Nella videoconferenza svoltasi ieri tra la Direzione della E.M.A. e i segretari provinciali riguardo la valutazione degli assetti produttivi funzionali ai volumi è emerso un quadro a tinte fosche tanto prevedibile quanto bisognoso di un approccio attento e responsabile.

Difatti, alcune aziende clienti di Ema hanno già annunciato importanti riduzioni di produzione: sia Airbus che Boeing, due tra i maggiori produttori di aerei, hanno annunciato una sensibile riduzione dei volumi (circa 1/3).

«A questo si aggiunge  il rischio che, a causa dell’emergenza sanitaria, l’onere economico che le compagnie aeree dovranno sostenere per l’adeguamento della sicurezza degli abitacoli impatterà sul costo dei viaggi con l’effetto di ridimensionare la domanda dell’utenza e, con essa, di comprimere il mercato delle vendite di velivoli.
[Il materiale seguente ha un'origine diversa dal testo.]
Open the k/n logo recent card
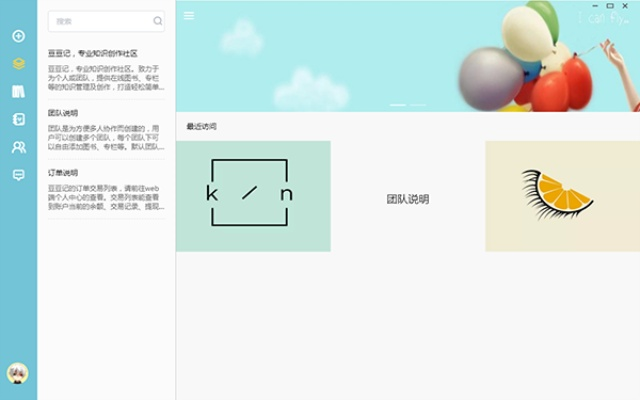Image resolution: width=640 pixels, height=400 pixels. (253, 196)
Tant’è che a causa della scelte, ad esempio, di molte aziende di utilizzare lo strumento delle  teleconferenze e lo smartworking, il numero di aerei parcheggiati risulta essere di  16.700: il 64% della flotta globale- è quanto scrivono le rsu e le segreterie territoriali di Fim-Cisl e Fiom-Cgil- Da ciò scaturisce la decisione della casa madre inglese, come si palesa dal contenuto di una comunicazione inviata all’Ema dal ceo della Rolls Royce, di intraprendere una consistente ristrutturazione della pianta organica in funzione del calo di volumi. La buona notizia è che, almeno per il momento, questa preoccupazione è scongiurata per i dipendenti di Ema/Poema. Infatti, grazie al ricorso agli ammortizzatori sociali siamo in grado di assicurare la salvaguardia degli attuali livelli occupazionali. Questi indicatori ci offrono l’evidenza di una crisi conclamata del settore aereospaziale  i cui effetti si preannunciano pesanti ma di incerta durata; tant’è che non si esclude un inizio di ripresa nel corso dell’ultimo trimestre dell’anno in corso, la qual cosa permetterebbe il rientro al lavoro dei 12 dipendenti in somministrazione che nei giorni scorsi non avevano ottenuto la proroga del contratto. La situazione è seria ma non drammatica e necessita di una gestione che sia pragmatica, trasparente e coerente con l’obiettivo di riportare questa eccellenza dell’industria irpina ai fasti e alla prosperità che le sono congeniali. Ed è per questi motivi che, oggi più di ieri, le scriventi OO.SS. si rendono disponibili a concordare tutte le iniziative necessarie volte a preservare il Lavoro e l’Occupazione perseguendo un modello di relazioni partecipative improntate alla responsabilità. Occorre stipulare un patto di collaborazione che veda coinvolte le Organizzazioni Sindacali, le  Istituzioni e l’azienda prendendo ad esempio il modello virtuoso già collaudato nella fase di messa in sicurezza propedeutica alla riapertura dello Stabilimento».